┌──

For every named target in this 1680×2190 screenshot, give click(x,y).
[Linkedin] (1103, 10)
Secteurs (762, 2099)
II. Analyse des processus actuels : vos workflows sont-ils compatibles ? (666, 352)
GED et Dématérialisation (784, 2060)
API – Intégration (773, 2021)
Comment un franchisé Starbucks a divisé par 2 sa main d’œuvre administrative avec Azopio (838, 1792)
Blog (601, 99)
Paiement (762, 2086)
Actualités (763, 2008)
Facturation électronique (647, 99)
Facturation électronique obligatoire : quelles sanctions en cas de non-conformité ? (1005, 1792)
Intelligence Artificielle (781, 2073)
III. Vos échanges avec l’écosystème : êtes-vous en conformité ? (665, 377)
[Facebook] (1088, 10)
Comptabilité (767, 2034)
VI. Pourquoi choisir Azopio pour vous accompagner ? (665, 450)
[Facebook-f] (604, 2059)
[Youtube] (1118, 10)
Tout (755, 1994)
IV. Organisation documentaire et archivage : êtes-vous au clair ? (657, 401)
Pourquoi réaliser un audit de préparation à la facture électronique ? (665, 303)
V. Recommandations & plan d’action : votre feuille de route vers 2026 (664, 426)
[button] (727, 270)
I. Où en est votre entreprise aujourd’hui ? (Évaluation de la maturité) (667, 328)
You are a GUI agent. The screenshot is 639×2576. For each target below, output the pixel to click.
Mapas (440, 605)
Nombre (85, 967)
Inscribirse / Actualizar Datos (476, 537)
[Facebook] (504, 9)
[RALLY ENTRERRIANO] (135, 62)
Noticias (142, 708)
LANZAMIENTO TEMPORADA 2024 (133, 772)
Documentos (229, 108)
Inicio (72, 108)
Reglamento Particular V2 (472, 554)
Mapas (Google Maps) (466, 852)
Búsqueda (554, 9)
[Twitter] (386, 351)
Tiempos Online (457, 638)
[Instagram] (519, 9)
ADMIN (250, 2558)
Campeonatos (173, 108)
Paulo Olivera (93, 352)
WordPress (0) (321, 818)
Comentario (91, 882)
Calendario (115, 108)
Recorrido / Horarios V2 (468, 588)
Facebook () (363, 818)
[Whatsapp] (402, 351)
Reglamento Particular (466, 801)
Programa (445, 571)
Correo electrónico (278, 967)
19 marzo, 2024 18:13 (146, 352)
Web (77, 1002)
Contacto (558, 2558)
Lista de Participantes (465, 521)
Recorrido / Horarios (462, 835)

└──

What you have to do:
Transcribe the listing above verbatim, leaving every line whole.

Problem solution:
For every named target in this 1680×2190 screenshot, give click(x,y).
[Linkedin] (1103, 10)
Secteurs (762, 2099)
II. Analyse des processus actuels : vos workflows sont-ils compatibles ? (666, 352)
GED et Dématérialisation (784, 2060)
API – Intégration (773, 2021)
Comment un franchisé Starbucks a divisé par 2 sa main d’œuvre administrative avec Azopio (838, 1792)
Blog (601, 99)
Paiement (762, 2086)
Actualités (763, 2008)
Facturation électronique (647, 99)
Facturation électronique obligatoire : quelles sanctions en cas de non-conformité ? (1005, 1792)
Intelligence Artificielle (781, 2073)
III. Vos échanges avec l’écosystème : êtes-vous en conformité ? (665, 377)
[Facebook] (1088, 10)
Comptabilité (767, 2034)
VI. Pourquoi choisir Azopio pour vous accompagner ? (665, 450)
[Facebook-f] (604, 2059)
[Youtube] (1118, 10)
Tout (755, 1994)
IV. Organisation documentaire et archivage : êtes-vous au clair ? (657, 401)
Pourquoi réaliser un audit de préparation à la facture électronique ? (665, 303)
V. Recommandations & plan d’action : votre feuille de route vers 2026 (664, 426)
[button] (727, 270)
I. Où en est votre entreprise aujourd’hui ? (Évaluation de la maturité) (667, 328)
You are a GUI agent. The screenshot is 639×2576. For each target below, output the pixel to click.
Mapas (440, 605)
Nombre (85, 967)
Inscribirse / Actualizar Datos (476, 537)
[Facebook] (504, 9)
[RALLY ENTRERRIANO] (135, 62)
Noticias (142, 708)
LANZAMIENTO TEMPORADA 2024 (133, 772)
Documentos (229, 108)
Inicio (72, 108)
Reglamento Particular V2 (472, 554)
Mapas (Google Maps) (466, 852)
Búsqueda (554, 9)
[Twitter] (386, 351)
Tiempos Online (457, 638)
[Instagram] (519, 9)
ADMIN (250, 2558)
Campeonatos (173, 108)
Paulo Olivera (93, 352)
WordPress (0) (321, 818)
Comentario (91, 882)
Calendario (115, 108)
Recorrido / Horarios V2 (468, 588)
Facebook () (363, 818)
[Whatsapp] (402, 351)
Reglamento Particular (466, 801)
Programa (445, 571)
Correo electrónico (278, 967)
19 marzo, 2024 18:13 (146, 352)
Web (77, 1002)
Contacto (558, 2558)
Lista de Participantes (465, 521)
Recorrido / Horarios (462, 835)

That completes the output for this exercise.